Why Verizon’s $4.4 Billion AOL Buy Is a Bad Move
Business + Economy

Why Verizon’s $4.4 Billion AOL Buy Is a Bad Move


Verizon’s dumb pipes become no smarter by running $4.4 billion AOL through them. Seeking refuge from a vicious wireless war, the U.S. telecom carrier is buying the custodian of the Huffington Post and old internet dial-up customers. AOL’s video ad tech business may be the ostensible prize, but it faces many threats. This is just another silly deal involving a company best known for its involvement in a catastrophic one.

Under Chief Executive Tim Armstrong, AOL has been siphoning profit from its dying subscription service into new ventures. The results have been erratic. Its local journalism endeavor Patch, for example, was spun off after years of hefty investment and losses.
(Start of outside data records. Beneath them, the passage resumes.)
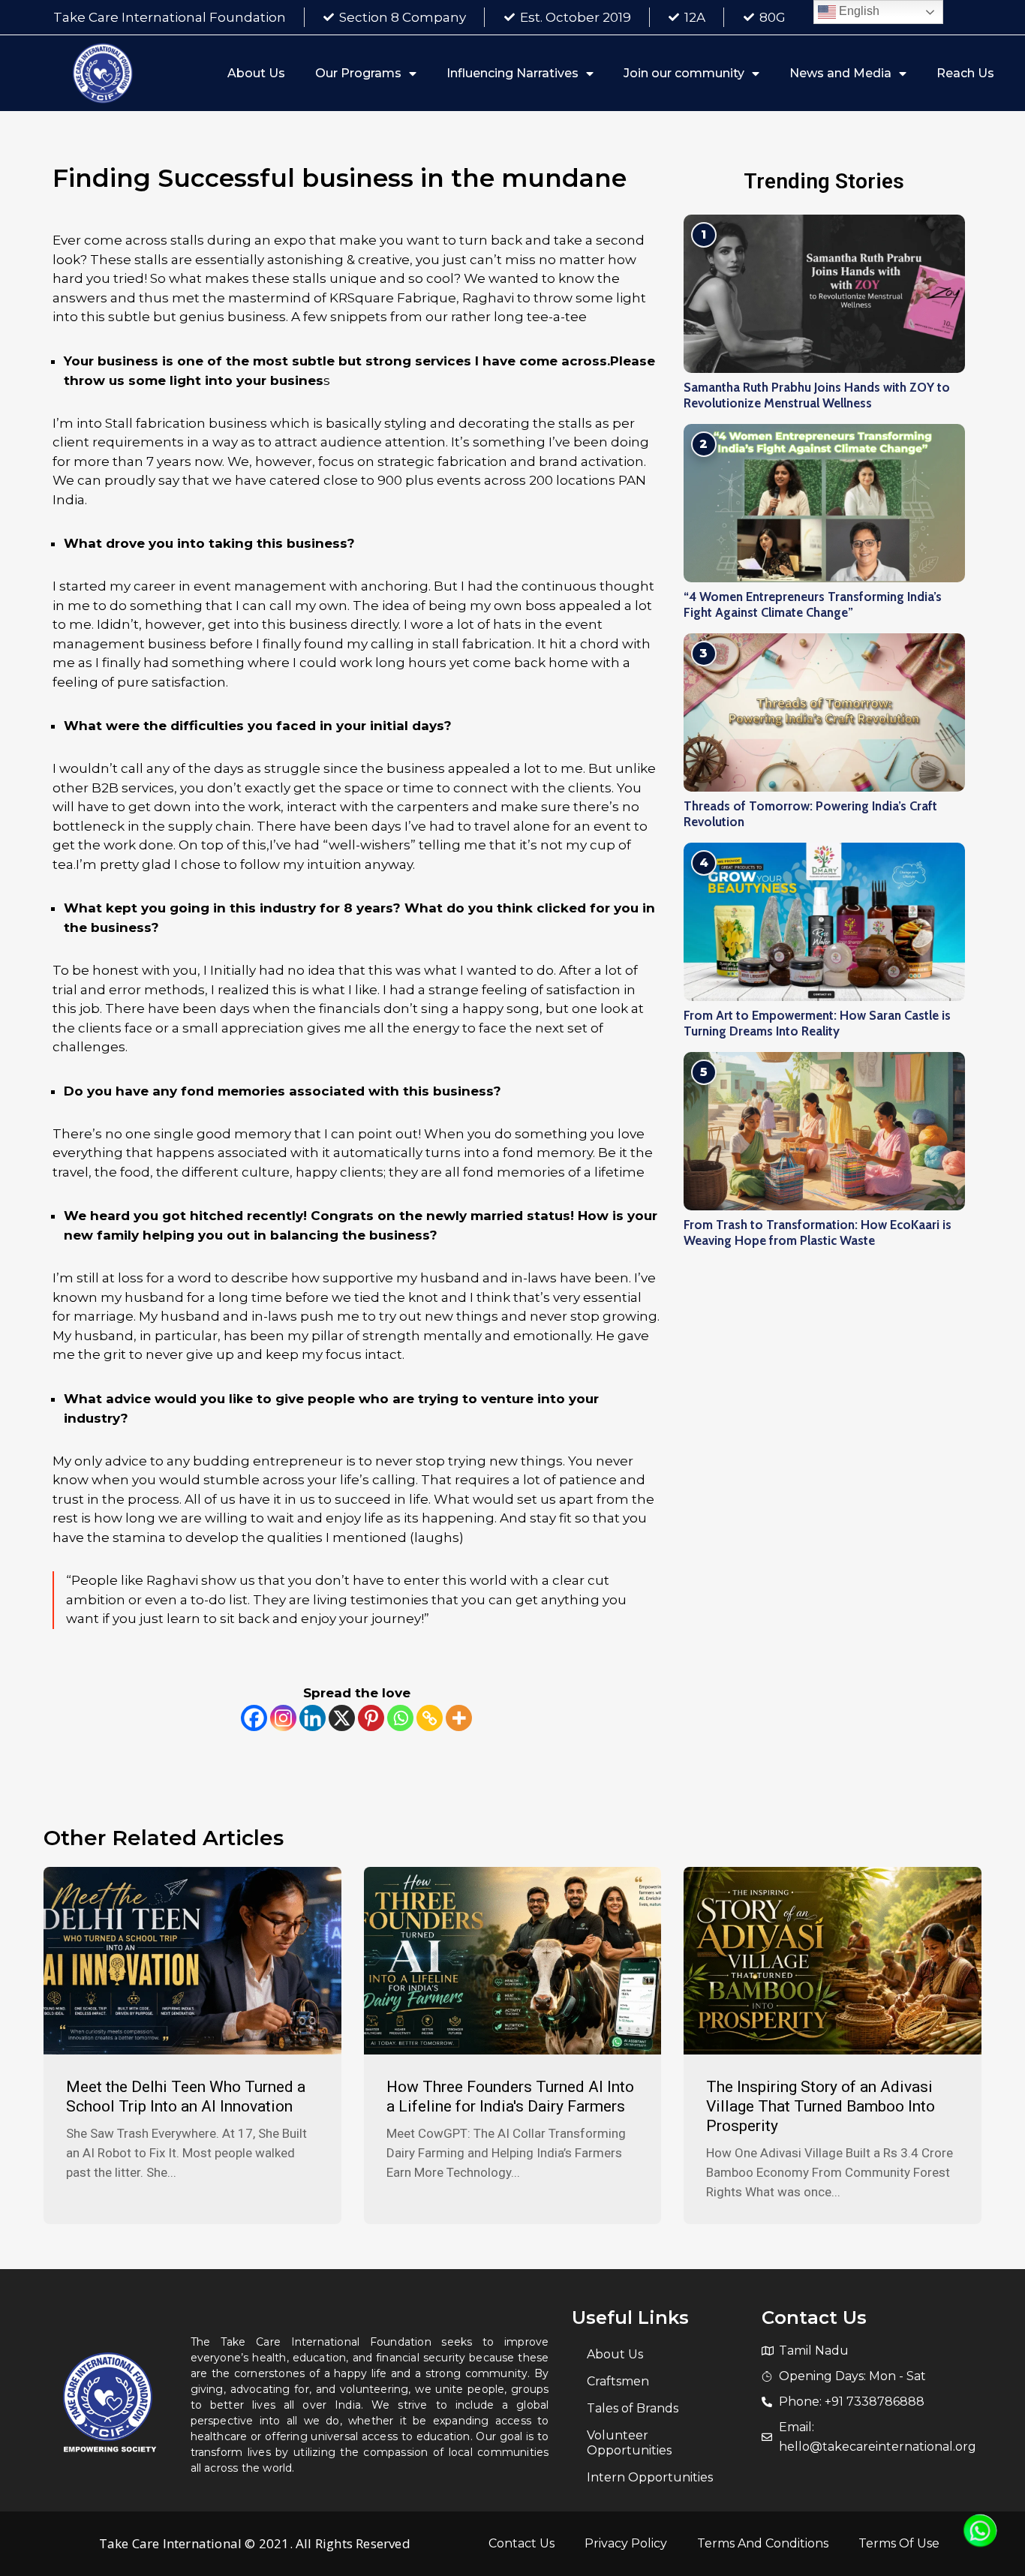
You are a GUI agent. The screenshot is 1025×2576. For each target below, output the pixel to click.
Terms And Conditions (762, 2543)
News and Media (840, 73)
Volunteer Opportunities (629, 2442)
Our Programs (358, 73)
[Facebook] (254, 1718)
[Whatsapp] (400, 1718)
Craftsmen (618, 2381)
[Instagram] (283, 1718)
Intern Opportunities (650, 2477)
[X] (342, 1718)
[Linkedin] (312, 1718)
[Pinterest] (371, 1718)
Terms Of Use (898, 2543)
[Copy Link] (429, 1718)
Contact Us (521, 2543)
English (857, 11)
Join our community (684, 73)
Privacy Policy (626, 2543)
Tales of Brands (632, 2408)
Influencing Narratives (512, 73)
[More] (459, 1718)
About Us (256, 73)
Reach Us (965, 73)
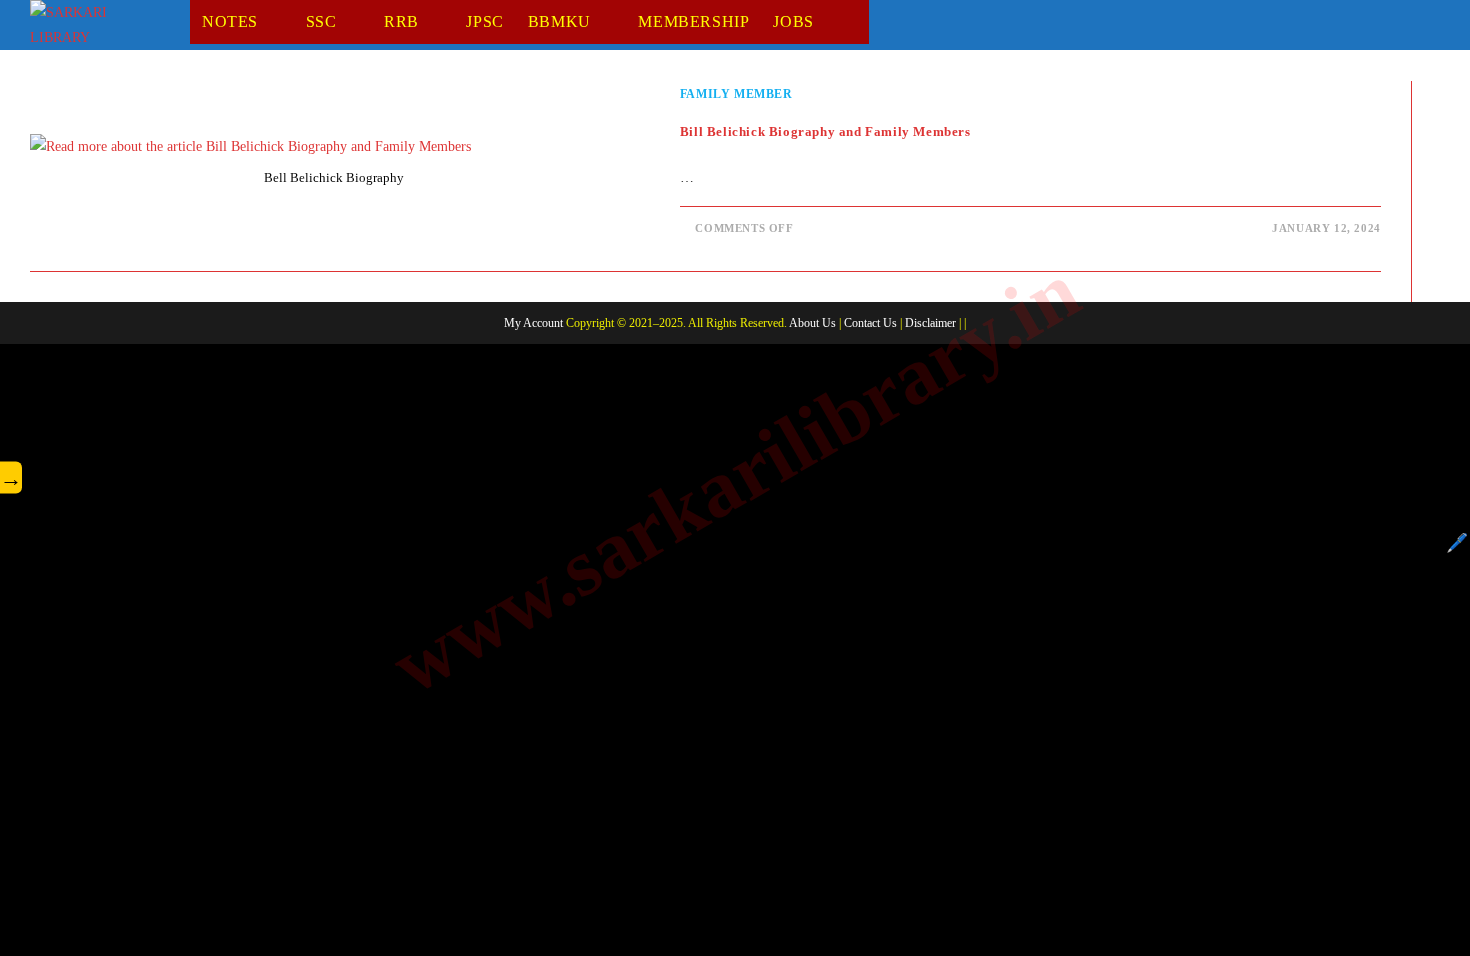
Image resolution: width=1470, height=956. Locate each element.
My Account (533, 323)
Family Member (736, 94)
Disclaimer (930, 323)
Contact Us (870, 323)
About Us (812, 323)
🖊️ (1457, 543)
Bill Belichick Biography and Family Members (825, 131)
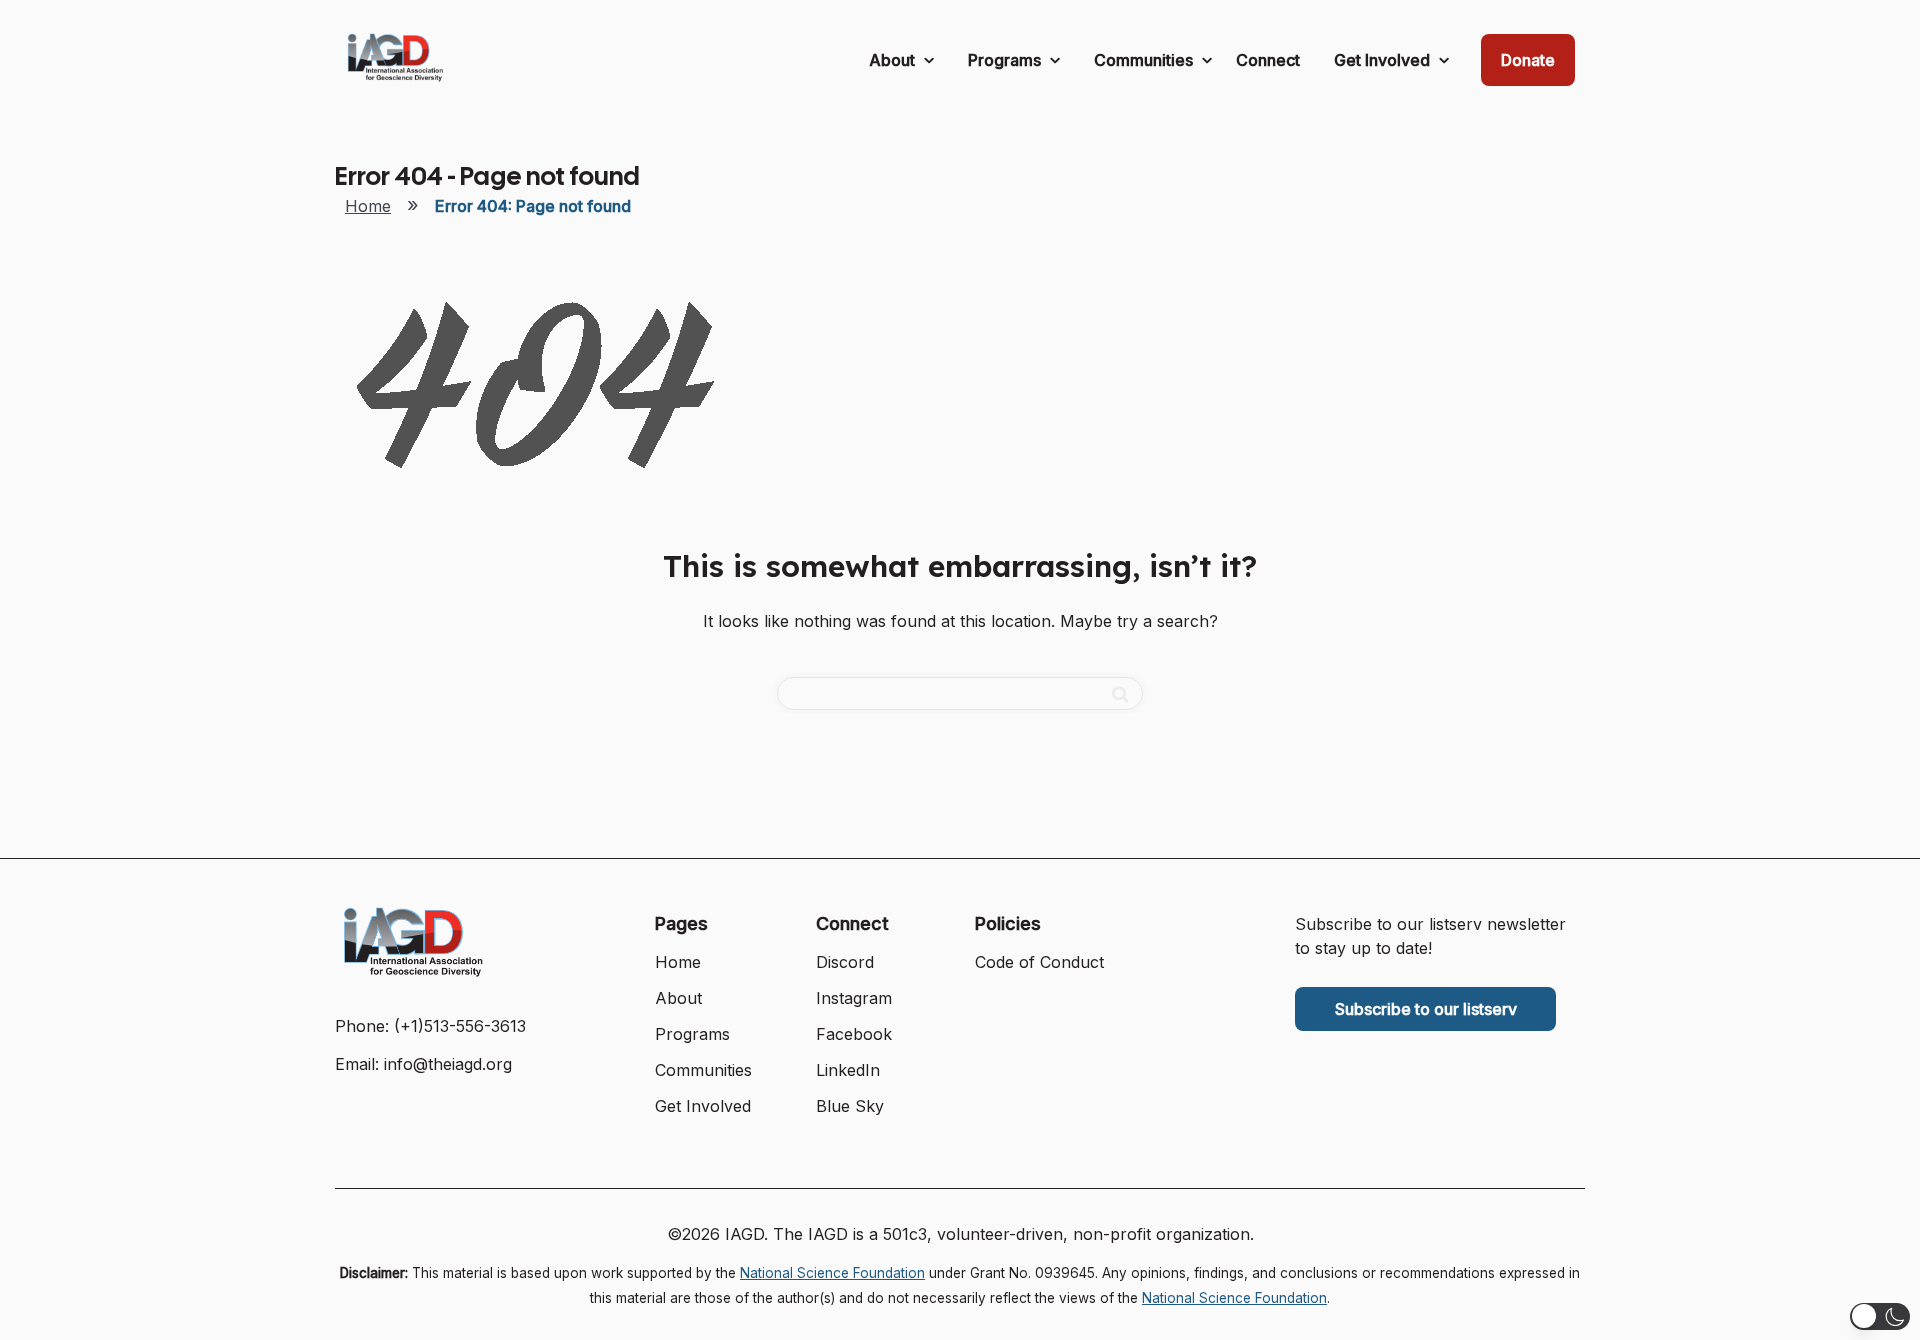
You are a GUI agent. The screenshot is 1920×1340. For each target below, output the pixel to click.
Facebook (854, 1034)
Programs (1006, 60)
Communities (1145, 60)
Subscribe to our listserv (1426, 1009)
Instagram (854, 998)
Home (368, 206)
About (894, 60)
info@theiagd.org (448, 1064)
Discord (845, 962)
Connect (1268, 60)
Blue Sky (850, 1106)
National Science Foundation (832, 1273)
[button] (1880, 1316)
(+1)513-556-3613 (460, 1026)
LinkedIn (848, 1070)
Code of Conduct (1039, 962)
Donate (1528, 60)
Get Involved (1384, 60)
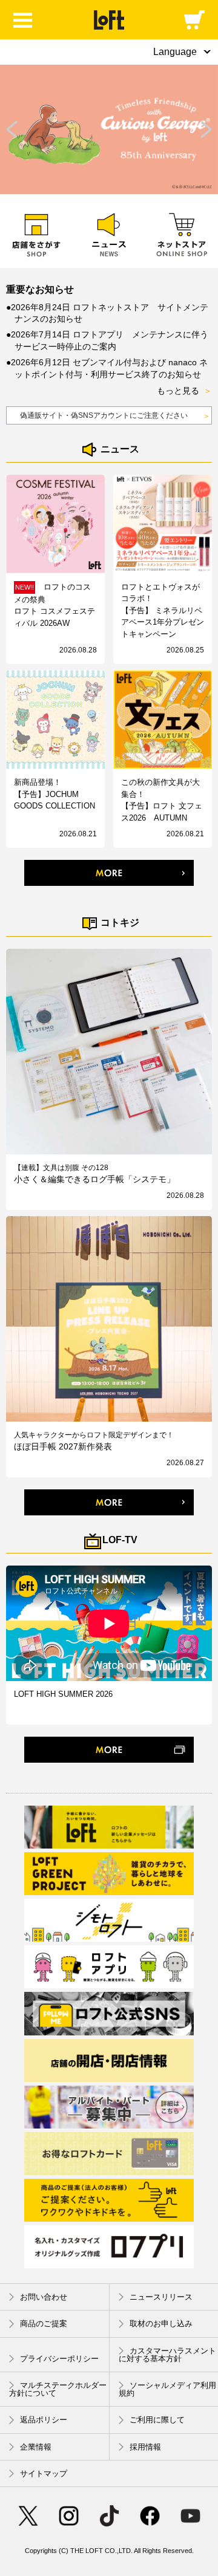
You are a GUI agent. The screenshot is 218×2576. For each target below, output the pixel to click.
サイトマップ (43, 2473)
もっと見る (184, 390)
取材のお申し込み (161, 2324)
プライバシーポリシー (59, 2358)
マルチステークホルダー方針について (58, 2389)
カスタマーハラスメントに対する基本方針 (167, 2354)
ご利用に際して (157, 2420)
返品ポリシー (43, 2420)
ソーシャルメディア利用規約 (167, 2389)
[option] (109, 129)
While the division that holds its dial-up web access, virus protection and other services generated $127 million in operating profit in the first quarter, AOL as a whole reported just $104 million.

The one possibly promising piece for Verizon is AOL’s automated, auction-based advertising, to help marketers target consumers increasingly switching from traditional TV to online video. It grew 80 percent in the first three months of the year.

Related: Verizon to Buy AOL in $4.4 Billion Mobile Video Push

What’s more, Verizon could plug the information it reaps from its customers and devices, including location, into AOL’s algorithms. That theoretically would make the service even more appealing to advertisers. And Verizon can spin off or sell other various bits of AOL, including HuffPo and TechCrunch, to help cover the cost of the acquisition.

The ad tech industry, however, is competitive and a bit mysterious. The division housing AOL’s is unprofitable and the losses have been widening. That means Verizon probably will have to sink more money into the business to keep up with Google, Facebook and many smaller upstarts. There are also concerns about how the systems work and fraud.

While the outlay is small for $200 billion Verizon, it’s also hard to see how AOL will make much of a difference. Even if successful, programmatic advertising only would generate about $700 million of EBITDA in 2017, according to Macquarie, or a 1.5 percent increase for Verizon. That hardly seems a reward worthy of the operational and distraction risks. Those make it more likely that under Verizon, AOL – whose Time Warner acquisition was one of the worst – will only add to its long and sad M&A history.